How to use LORETA EEG Source Localization to Understand QEEG

Table of Contents

This is Part 2 of a series on understanding your own EEG, using accessible tools to dig into your own data. Please check out Part 1: Reading Your Own QEEG: Neuroguide & SigViewer, for an overview on looking at signals and flat QEEG “maps”.  You might also want to check out my article on Biohacking With EEG Phenotypes, which can help orient you to this landscape of EEG patterns.

What is LORETA?

LORETA (Low Resolution Electromagnetic Tomography) is an advanced neuroimaging technique used to analyze and visualize electrical activity in the brain. This can get pretty complex, as a number of sources can be generating local current densities in different parts of the brain, coming from distributed sources.

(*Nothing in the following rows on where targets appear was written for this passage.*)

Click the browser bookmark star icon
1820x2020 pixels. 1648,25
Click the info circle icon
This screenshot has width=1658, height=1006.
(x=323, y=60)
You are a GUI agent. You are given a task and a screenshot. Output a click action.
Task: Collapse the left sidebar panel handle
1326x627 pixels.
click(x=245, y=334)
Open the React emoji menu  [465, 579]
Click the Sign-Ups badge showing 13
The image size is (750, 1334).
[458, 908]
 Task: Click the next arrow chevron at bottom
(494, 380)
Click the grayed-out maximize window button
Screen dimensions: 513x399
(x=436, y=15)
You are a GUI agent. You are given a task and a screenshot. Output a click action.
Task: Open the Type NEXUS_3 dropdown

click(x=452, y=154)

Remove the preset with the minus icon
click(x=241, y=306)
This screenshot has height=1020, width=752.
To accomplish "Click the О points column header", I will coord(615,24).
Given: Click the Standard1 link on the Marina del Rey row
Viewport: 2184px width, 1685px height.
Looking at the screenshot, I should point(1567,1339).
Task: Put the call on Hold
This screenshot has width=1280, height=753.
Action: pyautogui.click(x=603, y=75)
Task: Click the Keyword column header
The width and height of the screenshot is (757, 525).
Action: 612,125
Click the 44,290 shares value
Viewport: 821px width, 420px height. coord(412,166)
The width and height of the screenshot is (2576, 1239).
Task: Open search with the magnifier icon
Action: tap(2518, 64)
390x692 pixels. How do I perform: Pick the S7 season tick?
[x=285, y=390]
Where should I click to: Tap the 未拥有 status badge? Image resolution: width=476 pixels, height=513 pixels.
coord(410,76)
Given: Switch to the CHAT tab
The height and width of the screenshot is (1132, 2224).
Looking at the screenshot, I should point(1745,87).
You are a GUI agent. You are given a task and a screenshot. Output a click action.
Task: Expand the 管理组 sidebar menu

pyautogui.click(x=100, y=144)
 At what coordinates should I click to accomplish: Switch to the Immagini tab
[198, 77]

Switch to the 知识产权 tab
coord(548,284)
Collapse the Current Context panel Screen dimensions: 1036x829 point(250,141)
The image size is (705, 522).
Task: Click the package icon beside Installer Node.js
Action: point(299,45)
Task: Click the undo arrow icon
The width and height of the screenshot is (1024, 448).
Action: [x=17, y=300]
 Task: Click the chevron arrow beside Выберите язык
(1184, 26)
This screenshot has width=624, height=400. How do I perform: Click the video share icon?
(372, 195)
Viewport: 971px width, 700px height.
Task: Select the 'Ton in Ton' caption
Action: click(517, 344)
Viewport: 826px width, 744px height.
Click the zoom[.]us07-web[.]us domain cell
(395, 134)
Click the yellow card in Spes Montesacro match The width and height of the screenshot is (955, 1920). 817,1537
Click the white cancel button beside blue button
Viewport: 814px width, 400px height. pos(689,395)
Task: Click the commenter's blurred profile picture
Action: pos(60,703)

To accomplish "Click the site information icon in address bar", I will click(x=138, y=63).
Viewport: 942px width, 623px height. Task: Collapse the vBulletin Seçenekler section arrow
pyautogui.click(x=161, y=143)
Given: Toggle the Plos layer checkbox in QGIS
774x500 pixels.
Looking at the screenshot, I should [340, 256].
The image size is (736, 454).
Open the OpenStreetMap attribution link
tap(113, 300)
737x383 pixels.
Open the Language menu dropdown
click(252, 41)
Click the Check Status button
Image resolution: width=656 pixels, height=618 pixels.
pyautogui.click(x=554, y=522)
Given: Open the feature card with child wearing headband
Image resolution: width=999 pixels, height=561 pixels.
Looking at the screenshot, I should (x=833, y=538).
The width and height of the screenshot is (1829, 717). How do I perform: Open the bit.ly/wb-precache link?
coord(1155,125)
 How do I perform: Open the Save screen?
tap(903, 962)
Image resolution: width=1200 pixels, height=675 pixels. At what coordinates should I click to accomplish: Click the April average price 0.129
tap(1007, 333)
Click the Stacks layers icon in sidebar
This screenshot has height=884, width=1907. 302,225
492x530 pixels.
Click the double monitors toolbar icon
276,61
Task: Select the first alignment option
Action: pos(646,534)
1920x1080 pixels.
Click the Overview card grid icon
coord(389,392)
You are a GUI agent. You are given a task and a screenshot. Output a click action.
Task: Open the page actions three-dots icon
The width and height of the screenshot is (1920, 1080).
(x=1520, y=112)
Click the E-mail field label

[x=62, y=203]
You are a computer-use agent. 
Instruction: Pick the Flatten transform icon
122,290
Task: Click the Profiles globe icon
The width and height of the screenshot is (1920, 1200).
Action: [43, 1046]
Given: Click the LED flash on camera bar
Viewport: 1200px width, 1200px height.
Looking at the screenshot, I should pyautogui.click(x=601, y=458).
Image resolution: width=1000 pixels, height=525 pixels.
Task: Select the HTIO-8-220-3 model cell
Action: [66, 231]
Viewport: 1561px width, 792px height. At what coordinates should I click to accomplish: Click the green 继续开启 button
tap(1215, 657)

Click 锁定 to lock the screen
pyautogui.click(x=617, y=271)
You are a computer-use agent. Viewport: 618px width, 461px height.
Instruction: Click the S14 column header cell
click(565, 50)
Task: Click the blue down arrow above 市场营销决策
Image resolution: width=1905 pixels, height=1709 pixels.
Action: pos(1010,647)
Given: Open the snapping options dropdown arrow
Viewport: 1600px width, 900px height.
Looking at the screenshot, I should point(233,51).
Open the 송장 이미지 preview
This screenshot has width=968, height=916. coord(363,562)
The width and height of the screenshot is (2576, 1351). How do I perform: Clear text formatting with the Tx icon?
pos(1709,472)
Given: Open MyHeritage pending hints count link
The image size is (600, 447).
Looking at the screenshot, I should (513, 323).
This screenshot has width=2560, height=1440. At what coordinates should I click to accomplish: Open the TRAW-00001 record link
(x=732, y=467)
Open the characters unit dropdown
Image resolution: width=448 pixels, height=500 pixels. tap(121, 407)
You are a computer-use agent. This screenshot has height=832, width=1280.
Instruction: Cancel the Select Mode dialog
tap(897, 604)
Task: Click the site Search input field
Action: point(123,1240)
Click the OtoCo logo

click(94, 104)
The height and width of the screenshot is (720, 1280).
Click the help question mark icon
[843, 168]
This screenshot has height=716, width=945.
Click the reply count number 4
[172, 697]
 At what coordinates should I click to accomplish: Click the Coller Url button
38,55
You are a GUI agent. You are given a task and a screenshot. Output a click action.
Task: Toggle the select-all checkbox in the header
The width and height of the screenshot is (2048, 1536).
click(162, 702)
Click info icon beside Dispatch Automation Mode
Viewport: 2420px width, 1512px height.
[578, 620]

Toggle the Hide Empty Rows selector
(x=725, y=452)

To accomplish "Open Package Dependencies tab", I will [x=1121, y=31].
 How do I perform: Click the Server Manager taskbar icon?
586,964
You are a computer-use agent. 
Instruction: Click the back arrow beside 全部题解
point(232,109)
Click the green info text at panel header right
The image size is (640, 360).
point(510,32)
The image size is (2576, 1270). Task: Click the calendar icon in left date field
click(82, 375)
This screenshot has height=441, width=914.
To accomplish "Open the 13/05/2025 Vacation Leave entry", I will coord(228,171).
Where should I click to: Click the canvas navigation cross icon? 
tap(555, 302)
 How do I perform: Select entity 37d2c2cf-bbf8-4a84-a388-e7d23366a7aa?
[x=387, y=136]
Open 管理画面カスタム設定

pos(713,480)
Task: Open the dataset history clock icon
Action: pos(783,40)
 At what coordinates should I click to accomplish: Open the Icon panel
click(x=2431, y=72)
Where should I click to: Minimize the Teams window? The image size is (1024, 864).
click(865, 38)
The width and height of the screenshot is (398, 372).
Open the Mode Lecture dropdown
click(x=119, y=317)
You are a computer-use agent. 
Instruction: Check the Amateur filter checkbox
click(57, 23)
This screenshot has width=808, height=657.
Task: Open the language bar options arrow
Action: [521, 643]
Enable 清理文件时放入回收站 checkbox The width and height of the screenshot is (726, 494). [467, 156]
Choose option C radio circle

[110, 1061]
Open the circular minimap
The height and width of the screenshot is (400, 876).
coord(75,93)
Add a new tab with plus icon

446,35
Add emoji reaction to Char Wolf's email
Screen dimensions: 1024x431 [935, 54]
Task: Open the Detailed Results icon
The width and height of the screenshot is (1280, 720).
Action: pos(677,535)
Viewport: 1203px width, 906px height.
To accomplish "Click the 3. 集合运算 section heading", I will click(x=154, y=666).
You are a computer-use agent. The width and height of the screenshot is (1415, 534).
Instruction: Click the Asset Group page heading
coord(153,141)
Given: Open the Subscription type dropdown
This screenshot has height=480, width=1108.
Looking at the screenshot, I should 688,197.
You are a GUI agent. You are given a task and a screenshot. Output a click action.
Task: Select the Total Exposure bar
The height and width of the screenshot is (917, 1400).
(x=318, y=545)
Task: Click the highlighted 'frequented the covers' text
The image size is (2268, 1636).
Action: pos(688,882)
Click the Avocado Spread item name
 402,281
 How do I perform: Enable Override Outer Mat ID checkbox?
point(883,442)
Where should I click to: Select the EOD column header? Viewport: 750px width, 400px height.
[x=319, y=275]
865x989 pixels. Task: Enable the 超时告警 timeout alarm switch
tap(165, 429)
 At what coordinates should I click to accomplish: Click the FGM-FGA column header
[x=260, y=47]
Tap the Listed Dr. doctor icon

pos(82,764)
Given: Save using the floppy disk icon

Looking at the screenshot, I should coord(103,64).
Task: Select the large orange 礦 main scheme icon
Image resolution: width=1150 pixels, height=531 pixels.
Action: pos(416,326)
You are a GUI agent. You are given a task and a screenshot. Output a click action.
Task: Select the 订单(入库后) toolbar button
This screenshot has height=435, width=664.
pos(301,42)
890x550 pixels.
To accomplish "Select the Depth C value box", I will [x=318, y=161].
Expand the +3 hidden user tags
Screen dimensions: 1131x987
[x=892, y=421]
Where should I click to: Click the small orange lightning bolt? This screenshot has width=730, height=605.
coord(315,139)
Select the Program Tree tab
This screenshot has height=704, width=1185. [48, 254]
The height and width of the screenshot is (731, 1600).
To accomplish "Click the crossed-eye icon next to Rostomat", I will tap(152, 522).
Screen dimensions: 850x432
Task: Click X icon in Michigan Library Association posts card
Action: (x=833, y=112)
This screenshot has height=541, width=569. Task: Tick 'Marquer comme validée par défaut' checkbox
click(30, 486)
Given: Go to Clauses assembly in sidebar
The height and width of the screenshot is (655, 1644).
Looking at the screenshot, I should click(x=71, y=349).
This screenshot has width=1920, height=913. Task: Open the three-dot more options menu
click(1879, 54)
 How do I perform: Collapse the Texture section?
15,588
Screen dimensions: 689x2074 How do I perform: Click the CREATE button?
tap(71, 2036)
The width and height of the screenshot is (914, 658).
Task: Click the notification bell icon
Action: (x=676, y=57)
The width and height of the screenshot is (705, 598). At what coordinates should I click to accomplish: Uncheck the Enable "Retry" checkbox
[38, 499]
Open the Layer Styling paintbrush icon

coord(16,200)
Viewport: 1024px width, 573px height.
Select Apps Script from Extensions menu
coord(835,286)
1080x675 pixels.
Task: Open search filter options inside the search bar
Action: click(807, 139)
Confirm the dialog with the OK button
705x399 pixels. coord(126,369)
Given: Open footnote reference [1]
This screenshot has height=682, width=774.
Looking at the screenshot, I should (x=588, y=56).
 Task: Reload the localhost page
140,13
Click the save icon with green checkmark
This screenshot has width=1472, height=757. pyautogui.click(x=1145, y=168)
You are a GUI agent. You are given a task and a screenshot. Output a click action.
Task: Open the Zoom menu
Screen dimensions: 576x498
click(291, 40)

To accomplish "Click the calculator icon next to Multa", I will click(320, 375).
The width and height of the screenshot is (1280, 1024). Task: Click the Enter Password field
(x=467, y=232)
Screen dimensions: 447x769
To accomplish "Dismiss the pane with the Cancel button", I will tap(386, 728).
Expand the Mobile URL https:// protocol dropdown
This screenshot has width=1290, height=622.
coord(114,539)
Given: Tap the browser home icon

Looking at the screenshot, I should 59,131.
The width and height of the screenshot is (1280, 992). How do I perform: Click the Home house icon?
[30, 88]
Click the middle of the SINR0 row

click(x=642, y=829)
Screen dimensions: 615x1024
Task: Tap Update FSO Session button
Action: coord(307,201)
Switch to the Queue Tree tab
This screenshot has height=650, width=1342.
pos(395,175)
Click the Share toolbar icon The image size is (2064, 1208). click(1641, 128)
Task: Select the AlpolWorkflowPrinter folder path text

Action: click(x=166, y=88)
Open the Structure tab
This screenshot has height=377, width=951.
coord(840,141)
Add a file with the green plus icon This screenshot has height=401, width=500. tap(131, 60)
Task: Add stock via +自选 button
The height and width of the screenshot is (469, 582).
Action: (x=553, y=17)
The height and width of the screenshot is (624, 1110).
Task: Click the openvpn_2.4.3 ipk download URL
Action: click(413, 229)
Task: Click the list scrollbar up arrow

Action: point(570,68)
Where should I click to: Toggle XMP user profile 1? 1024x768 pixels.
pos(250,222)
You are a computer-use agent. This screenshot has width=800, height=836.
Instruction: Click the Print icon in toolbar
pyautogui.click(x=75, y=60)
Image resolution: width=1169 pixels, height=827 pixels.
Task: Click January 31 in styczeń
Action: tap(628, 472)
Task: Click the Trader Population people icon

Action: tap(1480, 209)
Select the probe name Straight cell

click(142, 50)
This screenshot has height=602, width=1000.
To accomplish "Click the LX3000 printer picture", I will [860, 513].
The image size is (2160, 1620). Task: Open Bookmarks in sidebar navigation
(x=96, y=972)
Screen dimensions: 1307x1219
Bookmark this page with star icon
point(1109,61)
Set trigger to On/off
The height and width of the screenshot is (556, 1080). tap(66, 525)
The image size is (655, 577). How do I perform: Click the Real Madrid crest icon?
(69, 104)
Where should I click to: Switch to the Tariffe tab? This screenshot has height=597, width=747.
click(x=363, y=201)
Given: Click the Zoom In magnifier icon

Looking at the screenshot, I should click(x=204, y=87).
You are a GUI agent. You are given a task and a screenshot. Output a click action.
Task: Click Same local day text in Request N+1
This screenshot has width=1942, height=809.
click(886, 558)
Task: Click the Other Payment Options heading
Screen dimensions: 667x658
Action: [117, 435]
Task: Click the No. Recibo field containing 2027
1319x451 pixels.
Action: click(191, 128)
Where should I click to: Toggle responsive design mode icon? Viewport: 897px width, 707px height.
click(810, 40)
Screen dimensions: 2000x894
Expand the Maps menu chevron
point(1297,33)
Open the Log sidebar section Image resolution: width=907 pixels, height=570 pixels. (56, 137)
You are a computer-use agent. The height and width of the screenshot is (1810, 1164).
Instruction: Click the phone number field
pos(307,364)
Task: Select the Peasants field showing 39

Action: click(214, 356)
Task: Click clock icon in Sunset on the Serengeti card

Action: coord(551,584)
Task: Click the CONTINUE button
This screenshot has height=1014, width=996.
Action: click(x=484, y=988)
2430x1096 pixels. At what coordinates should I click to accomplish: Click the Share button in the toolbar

The Inverse Problem: EEG Source Localization From Surface QEEG Brain Maps 

The difficulty of “seeing” individual sources of brain activity is due to the EEG mixing and spreading as it is generated – you are making millions of point-sources of electricity deep inside your brain, and at the scalp these become mixed together under each of the electrodes that are used to record at the scalp. Thus, solving the EEG inverse problem involves estimating local and distant contributions at each electrode, and developing a signature for each one using this distributed source model.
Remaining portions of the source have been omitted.